»»

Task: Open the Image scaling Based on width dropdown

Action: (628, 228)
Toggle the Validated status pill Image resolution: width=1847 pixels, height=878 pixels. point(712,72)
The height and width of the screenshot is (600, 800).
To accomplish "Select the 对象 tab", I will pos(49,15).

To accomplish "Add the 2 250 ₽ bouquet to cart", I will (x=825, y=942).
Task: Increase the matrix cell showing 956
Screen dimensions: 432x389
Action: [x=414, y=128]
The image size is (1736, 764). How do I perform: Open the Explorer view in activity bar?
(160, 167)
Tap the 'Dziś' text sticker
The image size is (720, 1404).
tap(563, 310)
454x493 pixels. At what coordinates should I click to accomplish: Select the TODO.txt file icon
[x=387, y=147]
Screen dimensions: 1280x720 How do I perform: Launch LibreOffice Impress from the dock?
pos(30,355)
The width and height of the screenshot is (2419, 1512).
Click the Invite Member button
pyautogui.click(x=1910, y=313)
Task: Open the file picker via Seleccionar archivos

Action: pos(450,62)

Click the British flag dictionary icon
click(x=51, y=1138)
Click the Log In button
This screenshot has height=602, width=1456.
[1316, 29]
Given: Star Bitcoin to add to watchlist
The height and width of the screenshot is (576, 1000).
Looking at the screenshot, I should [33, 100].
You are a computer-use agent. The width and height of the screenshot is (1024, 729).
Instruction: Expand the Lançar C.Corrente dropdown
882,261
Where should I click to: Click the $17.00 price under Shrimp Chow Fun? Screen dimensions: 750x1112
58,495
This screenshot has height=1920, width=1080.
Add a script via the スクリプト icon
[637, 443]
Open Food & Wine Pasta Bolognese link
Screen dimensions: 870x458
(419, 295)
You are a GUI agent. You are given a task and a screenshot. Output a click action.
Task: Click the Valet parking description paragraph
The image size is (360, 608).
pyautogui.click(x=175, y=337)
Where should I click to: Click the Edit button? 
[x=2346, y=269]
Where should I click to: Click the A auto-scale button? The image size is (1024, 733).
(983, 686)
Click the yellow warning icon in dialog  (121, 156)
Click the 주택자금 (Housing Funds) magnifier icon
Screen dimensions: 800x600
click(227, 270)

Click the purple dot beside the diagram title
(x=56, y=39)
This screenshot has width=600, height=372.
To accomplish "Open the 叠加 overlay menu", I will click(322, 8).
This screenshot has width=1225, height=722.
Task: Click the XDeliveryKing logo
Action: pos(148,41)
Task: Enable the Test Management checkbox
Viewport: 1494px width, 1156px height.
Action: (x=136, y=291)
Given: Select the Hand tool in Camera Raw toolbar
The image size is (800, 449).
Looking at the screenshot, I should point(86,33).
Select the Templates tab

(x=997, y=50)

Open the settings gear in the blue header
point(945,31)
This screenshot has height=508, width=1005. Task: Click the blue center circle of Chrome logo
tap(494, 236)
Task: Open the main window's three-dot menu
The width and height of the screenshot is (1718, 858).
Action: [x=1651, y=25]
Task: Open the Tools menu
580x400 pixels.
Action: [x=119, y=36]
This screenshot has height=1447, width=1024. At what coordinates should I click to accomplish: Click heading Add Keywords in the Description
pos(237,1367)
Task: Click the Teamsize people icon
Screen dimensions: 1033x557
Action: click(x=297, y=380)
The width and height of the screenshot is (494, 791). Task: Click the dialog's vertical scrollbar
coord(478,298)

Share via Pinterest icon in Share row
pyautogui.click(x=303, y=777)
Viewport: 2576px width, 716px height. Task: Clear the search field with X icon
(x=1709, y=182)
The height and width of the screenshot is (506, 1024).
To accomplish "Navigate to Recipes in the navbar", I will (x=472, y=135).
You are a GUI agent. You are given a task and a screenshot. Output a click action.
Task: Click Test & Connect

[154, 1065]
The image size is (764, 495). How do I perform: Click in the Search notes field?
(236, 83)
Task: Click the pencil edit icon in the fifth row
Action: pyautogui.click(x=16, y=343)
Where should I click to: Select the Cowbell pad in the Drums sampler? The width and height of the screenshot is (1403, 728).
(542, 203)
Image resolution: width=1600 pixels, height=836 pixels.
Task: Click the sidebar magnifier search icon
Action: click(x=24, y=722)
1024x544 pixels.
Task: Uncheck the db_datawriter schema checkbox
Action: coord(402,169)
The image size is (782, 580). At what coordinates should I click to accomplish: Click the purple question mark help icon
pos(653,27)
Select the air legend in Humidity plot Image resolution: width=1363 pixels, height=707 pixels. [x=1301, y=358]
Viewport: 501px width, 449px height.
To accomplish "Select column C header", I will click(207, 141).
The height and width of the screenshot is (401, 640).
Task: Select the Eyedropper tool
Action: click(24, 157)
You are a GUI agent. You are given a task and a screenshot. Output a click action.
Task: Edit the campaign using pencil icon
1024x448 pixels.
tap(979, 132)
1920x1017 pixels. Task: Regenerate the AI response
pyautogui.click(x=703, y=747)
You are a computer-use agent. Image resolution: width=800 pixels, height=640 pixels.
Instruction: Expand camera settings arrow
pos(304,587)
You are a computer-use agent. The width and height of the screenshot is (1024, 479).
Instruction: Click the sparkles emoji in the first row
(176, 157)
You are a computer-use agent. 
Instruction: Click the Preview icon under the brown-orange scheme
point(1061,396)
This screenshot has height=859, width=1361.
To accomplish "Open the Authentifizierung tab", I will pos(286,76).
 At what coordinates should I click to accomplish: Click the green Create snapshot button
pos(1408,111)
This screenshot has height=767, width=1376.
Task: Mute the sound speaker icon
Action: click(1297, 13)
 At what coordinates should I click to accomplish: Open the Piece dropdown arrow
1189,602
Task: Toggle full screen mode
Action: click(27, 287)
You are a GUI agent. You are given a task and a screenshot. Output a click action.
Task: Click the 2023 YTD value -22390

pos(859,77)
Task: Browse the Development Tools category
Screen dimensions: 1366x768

««

# Activity
Every record above should be copied exactly.

# Answer section
Task: Open the Image scaling Based on width dropdown

Action: (628, 228)
Toggle the Validated status pill Image resolution: width=1847 pixels, height=878 pixels. point(712,72)
The height and width of the screenshot is (600, 800).
To accomplish "Select the 对象 tab", I will pos(49,15).

To accomplish "Add the 2 250 ₽ bouquet to cart", I will (x=825, y=942).
Task: Increase the matrix cell showing 956
Screen dimensions: 432x389
Action: [x=414, y=128]
The image size is (1736, 764). How do I perform: Open the Explorer view in activity bar?
(160, 167)
Tap the 'Dziś' text sticker
The image size is (720, 1404).
tap(563, 310)
454x493 pixels. At what coordinates should I click to accomplish: Select the TODO.txt file icon
[x=387, y=147]
Screen dimensions: 1280x720 How do I perform: Launch LibreOffice Impress from the dock?
pos(30,355)
The width and height of the screenshot is (2419, 1512).
Click the Invite Member button
pyautogui.click(x=1910, y=313)
Task: Open the file picker via Seleccionar archivos

Action: pos(450,62)

Click the British flag dictionary icon
click(x=51, y=1138)
Click the Log In button
This screenshot has height=602, width=1456.
[1316, 29]
Given: Star Bitcoin to add to watchlist
The height and width of the screenshot is (576, 1000).
Looking at the screenshot, I should [33, 100].
You are a computer-use agent. The width and height of the screenshot is (1024, 729).
Instruction: Expand the Lançar C.Corrente dropdown
882,261
Where should I click to: Click the $17.00 price under Shrimp Chow Fun? Screen dimensions: 750x1112
58,495
This screenshot has height=1920, width=1080.
Add a script via the スクリプト icon
[637, 443]
Open Food & Wine Pasta Bolognese link
Screen dimensions: 870x458
(419, 295)
You are a GUI agent. You are given a task and a screenshot. Output a click action.
Task: Click the Valet parking description paragraph
The image size is (360, 608).
pyautogui.click(x=175, y=337)
Where should I click to: Click the Edit button? 
[x=2346, y=269]
Where should I click to: Click the A auto-scale button? The image size is (1024, 733).
(983, 686)
Click the yellow warning icon in dialog  (121, 156)
Click the 주택자금 (Housing Funds) magnifier icon
Screen dimensions: 800x600
click(227, 270)

Click the purple dot beside the diagram title
(x=56, y=39)
This screenshot has width=600, height=372.
To accomplish "Open the 叠加 overlay menu", I will click(322, 8).
This screenshot has width=1225, height=722.
Task: Click the XDeliveryKing logo
Action: pos(148,41)
Task: Enable the Test Management checkbox
Viewport: 1494px width, 1156px height.
Action: (x=136, y=291)
Given: Select the Hand tool in Camera Raw toolbar
The image size is (800, 449).
Looking at the screenshot, I should point(86,33).
Select the Templates tab

(x=997, y=50)

Open the settings gear in the blue header
point(945,31)
This screenshot has height=508, width=1005. Task: Click the blue center circle of Chrome logo
tap(494, 236)
Task: Open the main window's three-dot menu
The width and height of the screenshot is (1718, 858).
Action: [x=1651, y=25]
Task: Open the Tools menu
580x400 pixels.
Action: [x=119, y=36]
This screenshot has height=1447, width=1024. At what coordinates should I click to accomplish: Click heading Add Keywords in the Description
pos(237,1367)
Task: Click the Teamsize people icon
Screen dimensions: 1033x557
Action: click(x=297, y=380)
The width and height of the screenshot is (494, 791). Task: Click the dialog's vertical scrollbar
coord(478,298)

Share via Pinterest icon in Share row
pyautogui.click(x=303, y=777)
Viewport: 2576px width, 716px height. Task: Clear the search field with X icon
(x=1709, y=182)
The height and width of the screenshot is (506, 1024).
To accomplish "Navigate to Recipes in the navbar", I will (x=472, y=135).
You are a GUI agent. You are given a task and a screenshot. Output a click action.
Task: Click Test & Connect

[154, 1065]
The image size is (764, 495). How do I perform: Click in the Search notes field?
(236, 83)
Task: Click the pencil edit icon in the fifth row
Action: pyautogui.click(x=16, y=343)
Where should I click to: Select the Cowbell pad in the Drums sampler? The width and height of the screenshot is (1403, 728).
(542, 203)
Image resolution: width=1600 pixels, height=836 pixels.
Task: Click the sidebar magnifier search icon
Action: click(x=24, y=722)
1024x544 pixels.
Task: Uncheck the db_datawriter schema checkbox
Action: coord(402,169)
The image size is (782, 580). At what coordinates should I click to accomplish: Click the purple question mark help icon
pos(653,27)
Select the air legend in Humidity plot Image resolution: width=1363 pixels, height=707 pixels. [x=1301, y=358]
Viewport: 501px width, 449px height.
To accomplish "Select column C header", I will click(207, 141).
The height and width of the screenshot is (401, 640).
Task: Select the Eyedropper tool
Action: click(24, 157)
You are a GUI agent. You are given a task and a screenshot. Output a click action.
Task: Edit the campaign using pencil icon
1024x448 pixels.
tap(979, 132)
1920x1017 pixels. Task: Regenerate the AI response
pyautogui.click(x=703, y=747)
You are a computer-use agent. Image resolution: width=800 pixels, height=640 pixels.
Instruction: Expand camera settings arrow
pos(304,587)
You are a computer-use agent. The width and height of the screenshot is (1024, 479).
Instruction: Click the sparkles emoji in the first row
(176, 157)
You are a computer-use agent. 
Instruction: Click the Preview icon under the brown-orange scheme
point(1061,396)
This screenshot has height=859, width=1361.
To accomplish "Open the Authentifizierung tab", I will pos(286,76).
 At what coordinates should I click to accomplish: Click the green Create snapshot button
pos(1408,111)
This screenshot has height=767, width=1376.
Task: Mute the sound speaker icon
Action: click(1297, 13)
 At what coordinates should I click to accomplish: Open the Piece dropdown arrow
1189,602
Task: Toggle full screen mode
Action: click(27, 287)
You are a GUI agent. You are given a task and a screenshot. Output a click action.
Task: Click the 2023 YTD value -22390

pos(859,77)
Task: Browse the Development Tools category
Screen dimensions: 1366x768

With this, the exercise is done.